One of those artists was Tomo Akikawabaya, a mysterious minimal synth musician from Japan. 

There are no photos of Tomo, he never performed live, and he never gave interviews. Tomo released several singles in the 1980s, and then disappeared without a trace… well, maybe a little bit of a trace that Nao was able to follow.

I learned about his music through, again, Xeno & Oaklander, and Sean had a mixtape. He got it from some record collector in Germany, I believe, and he played it for me. And he was like, Do you know this guy? Of course, no idea. And he said, he is called Tomo Akikayabaya, and that's a made-up name. So this isn't even a Japanese name? No idea. When I visited Japan, I looked for their record. There's no chance. No chance. It doesn't exist. No information.

Then, one day in New York, I had a dinner with Veronica of Minimal Wave and Will Burnett of W.T. Records. And Veronica was saying, "okay, I still want to find this Tomo." My initial answer was always, "I don't know, that's impossible." But then I was like, "...Maybe." I was curious to find out who he is! [laughs]

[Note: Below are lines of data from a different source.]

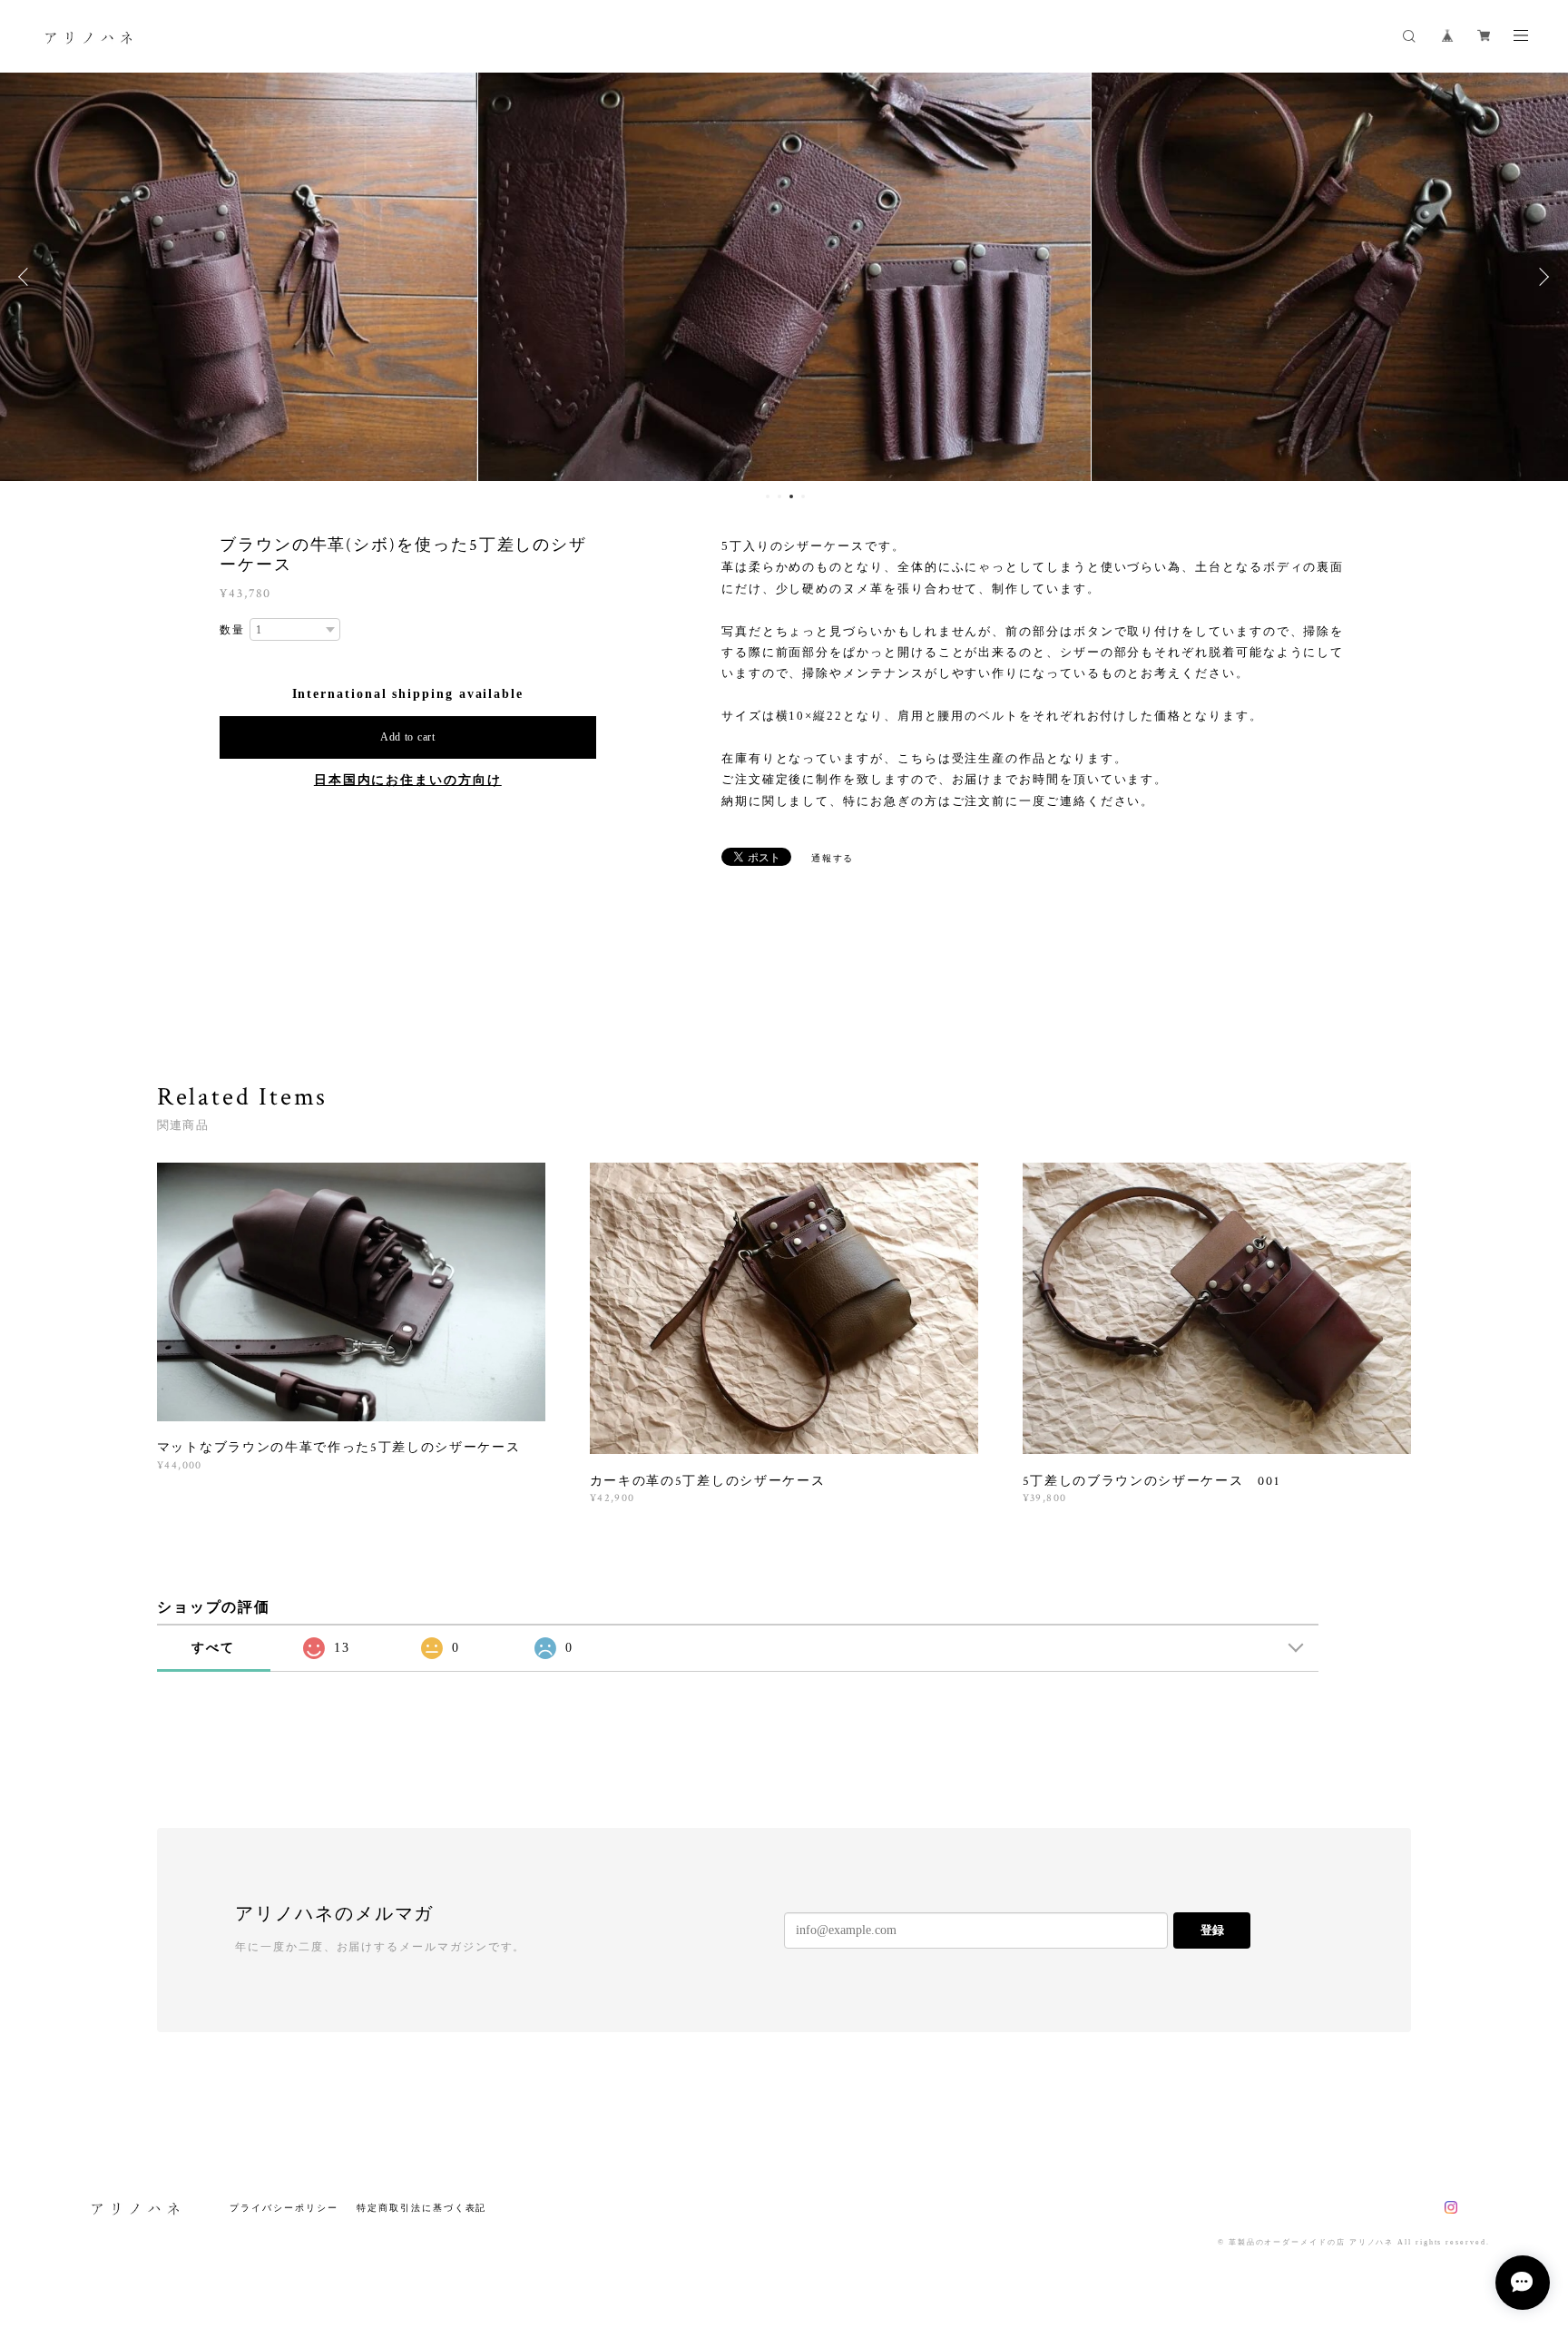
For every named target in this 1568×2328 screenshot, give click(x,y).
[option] (784, 277)
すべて (213, 1648)
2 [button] (779, 496)
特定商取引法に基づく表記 (421, 2208)
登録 (1212, 1930)
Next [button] (1541, 277)
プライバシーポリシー (284, 2208)
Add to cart (408, 737)
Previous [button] (27, 277)
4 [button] (803, 496)
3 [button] (791, 496)
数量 (232, 630)
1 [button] (767, 496)
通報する (833, 858)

I tracked down the recording studio that he recorded at. And it was still active. And the most remarkable thing was, he was still active, but then more in ambient music. But he's still active musician, and also he was aware of the current scene. He knew the existence of Minimal Wave. Almost he was waiting, waiting for that opportunity. That went pretty smooth afterwards. 

Nao even invited Tomo to contribute guest vocals to the track “Awakening” off his 2015 album Émergence… 

I asked him to do vocals. And we became friends. Eventually I met him in Japan. I went to his house. It was a bit far. But yeah, he was a true artist.

As for Nao, a new album is on its way later this year or in early 2024, as well as an upcoming show with another obscure eighties coldwave duo he discovered during his time in New York.

Next month, I'm going to play in southern Germany with this band, Parade Ground from Belgium. Eighties legends. That's another band I was listening to the while in Wierd Parties, I didn't even imagine I'm going to meet and play together. So, I'm very looking forward to it. 


Nao Katafuchi's most recent album, 2019's Stahlgrau, is available now via Bandcamp. He'll be playing Saturday, June 3rd at Slow Club in Freiburg im Breisgau, Germany, with Parade Ground.